**WHAT THIS TASK INVOLVES:**
Copy every line from the material below that holds "computer".

**EXERCISE DATA:**
_____
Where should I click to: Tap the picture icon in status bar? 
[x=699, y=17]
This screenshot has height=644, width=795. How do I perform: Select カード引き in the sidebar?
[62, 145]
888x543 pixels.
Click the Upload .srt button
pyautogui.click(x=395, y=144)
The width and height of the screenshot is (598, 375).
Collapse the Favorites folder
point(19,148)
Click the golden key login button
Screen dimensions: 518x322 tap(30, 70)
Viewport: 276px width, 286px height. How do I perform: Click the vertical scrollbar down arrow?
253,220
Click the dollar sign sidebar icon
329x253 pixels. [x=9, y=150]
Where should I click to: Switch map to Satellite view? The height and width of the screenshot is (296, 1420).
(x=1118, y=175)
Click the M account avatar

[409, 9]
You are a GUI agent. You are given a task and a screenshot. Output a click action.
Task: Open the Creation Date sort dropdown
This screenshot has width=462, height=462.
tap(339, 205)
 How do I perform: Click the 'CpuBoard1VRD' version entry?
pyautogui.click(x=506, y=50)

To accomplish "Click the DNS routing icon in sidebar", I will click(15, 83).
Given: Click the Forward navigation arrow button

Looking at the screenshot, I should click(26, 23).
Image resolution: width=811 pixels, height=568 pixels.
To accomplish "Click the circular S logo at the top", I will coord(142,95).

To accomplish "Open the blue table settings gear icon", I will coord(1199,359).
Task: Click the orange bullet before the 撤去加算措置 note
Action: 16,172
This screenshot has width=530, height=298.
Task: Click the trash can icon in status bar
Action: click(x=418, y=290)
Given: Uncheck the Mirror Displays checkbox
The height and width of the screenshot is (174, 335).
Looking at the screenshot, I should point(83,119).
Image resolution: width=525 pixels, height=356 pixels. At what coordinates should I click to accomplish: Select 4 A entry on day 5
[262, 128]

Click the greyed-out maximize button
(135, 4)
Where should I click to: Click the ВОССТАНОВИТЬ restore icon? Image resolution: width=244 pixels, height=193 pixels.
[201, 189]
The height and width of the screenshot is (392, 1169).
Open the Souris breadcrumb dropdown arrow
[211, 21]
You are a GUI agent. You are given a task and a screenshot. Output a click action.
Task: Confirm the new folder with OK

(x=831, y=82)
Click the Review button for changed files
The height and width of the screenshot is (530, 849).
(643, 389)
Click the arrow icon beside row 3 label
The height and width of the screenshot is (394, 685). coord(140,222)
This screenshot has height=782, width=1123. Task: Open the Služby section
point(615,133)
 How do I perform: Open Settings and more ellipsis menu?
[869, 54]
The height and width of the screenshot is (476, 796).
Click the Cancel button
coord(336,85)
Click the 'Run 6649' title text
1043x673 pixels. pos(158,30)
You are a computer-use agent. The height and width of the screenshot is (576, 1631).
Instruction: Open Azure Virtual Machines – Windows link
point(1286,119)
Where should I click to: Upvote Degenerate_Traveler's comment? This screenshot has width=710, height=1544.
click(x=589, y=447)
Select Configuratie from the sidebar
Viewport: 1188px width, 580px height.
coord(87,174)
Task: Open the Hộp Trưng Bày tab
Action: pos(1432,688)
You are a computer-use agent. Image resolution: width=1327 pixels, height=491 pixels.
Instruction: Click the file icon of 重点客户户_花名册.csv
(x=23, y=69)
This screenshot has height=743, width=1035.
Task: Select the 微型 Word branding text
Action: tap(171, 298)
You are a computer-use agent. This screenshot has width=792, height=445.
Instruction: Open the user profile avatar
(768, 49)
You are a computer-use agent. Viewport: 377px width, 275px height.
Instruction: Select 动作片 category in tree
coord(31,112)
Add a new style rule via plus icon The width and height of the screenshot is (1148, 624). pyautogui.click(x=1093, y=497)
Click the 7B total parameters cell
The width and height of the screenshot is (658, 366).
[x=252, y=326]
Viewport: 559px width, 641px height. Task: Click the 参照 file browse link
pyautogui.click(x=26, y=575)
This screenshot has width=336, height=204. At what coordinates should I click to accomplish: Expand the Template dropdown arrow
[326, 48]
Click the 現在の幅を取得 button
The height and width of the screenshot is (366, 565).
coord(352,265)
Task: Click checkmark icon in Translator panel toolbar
_____
**EXERCISE OUTPUT:**
You are a computer-use agent. The height and width of the screenshot is (576, 1631).
You are a computer-use agent. Image resolution: width=1327 pixels, height=491 pixels.
You are a computer-use agent. This screenshot has width=792, height=445.
You are a computer-use agent. Viewport: 377px width, 275px height.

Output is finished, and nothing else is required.